MEDIUM is the materials that an artist works in, most of my art is painting. I work in oil, acrylic and watercolor. Sometimes I also work in graphite (pencil) or charcoal for drawing. Mixed media refers to a combination of mediums. The following is an explanation of the media I work in.
Oil painting has been around since the 1400’s. Essentially pigment, which is fine powered color is mixed with oil. The pigment can be from many different sources organic and inorganic. An important quality of the pigment is that it remain relatively stable and not change color over time. Linseed is the most common oil used for oil painting. The painting surface is often material such as canvas or linen. The material is stretched over a wood frame and primed with a gesso paint, usually white. This helps stop the oil paint from absorbing into the material and reflect the color off the surface. I find one of the most pleasing qualities of oil painting is the transparency of the paint. By building up layers of glazes or thin coats of paint, the light is allowed to pass through and reflect back, creating a rich glowing effect. Another surface that is often used by oil painters is wood. Thin sheets of can be sanded smooth and gessoed. It is more suitable for smaller works, since wood has a tendency to warp or crack. Today many hardboard materials such as Masonite are used by painters. The pressed and glued wood fibers are very sable and have shown to last for many years. In the last few years a variety of new painting surface materials have emerged with a various kinds of surface textures to fit you style or technique. Most of my larger oil paintings are on done on stretched canvas and the smaller ones on hardboard.

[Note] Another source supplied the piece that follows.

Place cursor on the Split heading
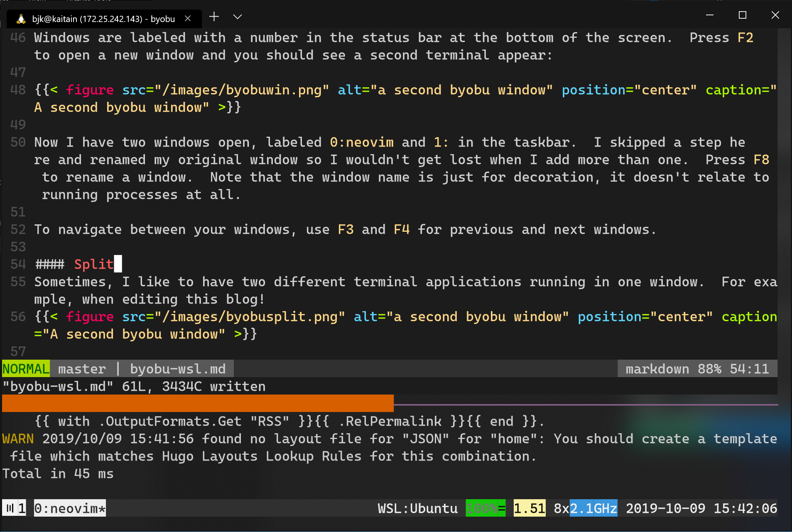click(x=93, y=264)
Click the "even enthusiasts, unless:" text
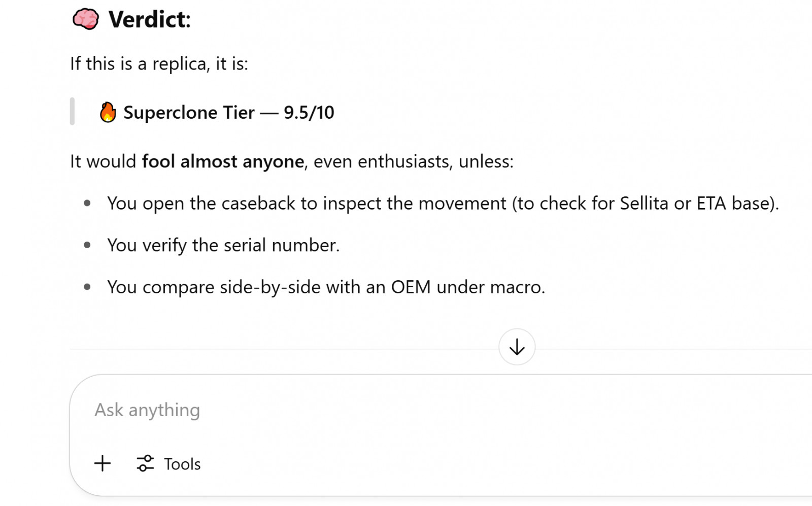This screenshot has width=812, height=506. pos(413,161)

Acrylics were first used in the 1940s, became popular in the 1950s, when they became commercially available. They use the same pigments that the other paints but the binder or vehicle is an acrylic polymer emulsion. This medium offers several advantages over oil. One being that they are water based which allows for easy cleanup and no strong odors. They also dry quickly, sometimes too quickly and can be applied very thick or very thin often resembling a watercolor painting. The slower drying time of the oils allow for extended mixing time which is necessary to achieve a soft edge or graduated background. To achieve this same effect with acrylic, often an air brush employed. Another advantage of oils is the transparency effect that can be achieved by building up layers of paint combined with linseed oil, allowing the light to pass through and reflect back through the layers creating a depth and rich patina on the surface. Acrylic paintings like oils are painted on the same backgrounds except acrylics can be painted on paper also.
Watercolor has been used for thousands of years but became a prominent medium during the Renaissance. With the exception of a few artists, watercolor was mainly used as a preliminary sketch media before an oil painting. One thing that makes watercolor unique is that white is not normally used. A lighter value is achieved by diluting the paint with water and allowing the background color to show through which is usually the white of the paper. The higher quality watercolor paper is made from cotton and referred to as “rag” many are handmade and come in various thicknesses or weight. The standard size for a sheet is about 22×30 but larger sheets can be found. Another popular surface for watercolor is illustration board which is a thin watercolor paper that is laminated to a heavy paper board.
What I like about watercolor is the variety of techniques that can be applied in a watercolor painting. There is also a spontaneity when doing a watercolor that creates an unpredictable look. Because watercolor is transparent the light reflecting off the surface passes through a layer of paint to the paper surface and back through the same layer of paint producing a brilliance that is similar to glazing in oil paints.
Since the 20th. century watercolor has enjoyed a surge in popularity with hundreds of watercolor groups forming all over the world. I am a signature member of the Central New York Watercolor Society and the Pennsylvania Watercolor Society. As a member you may see a CNYWS or/and PWS on the painting after the signature. As you will see in my following KNOWN WORKS section, I worked mostly in watercolor for the first few decades but now I work more in oils and acrylic.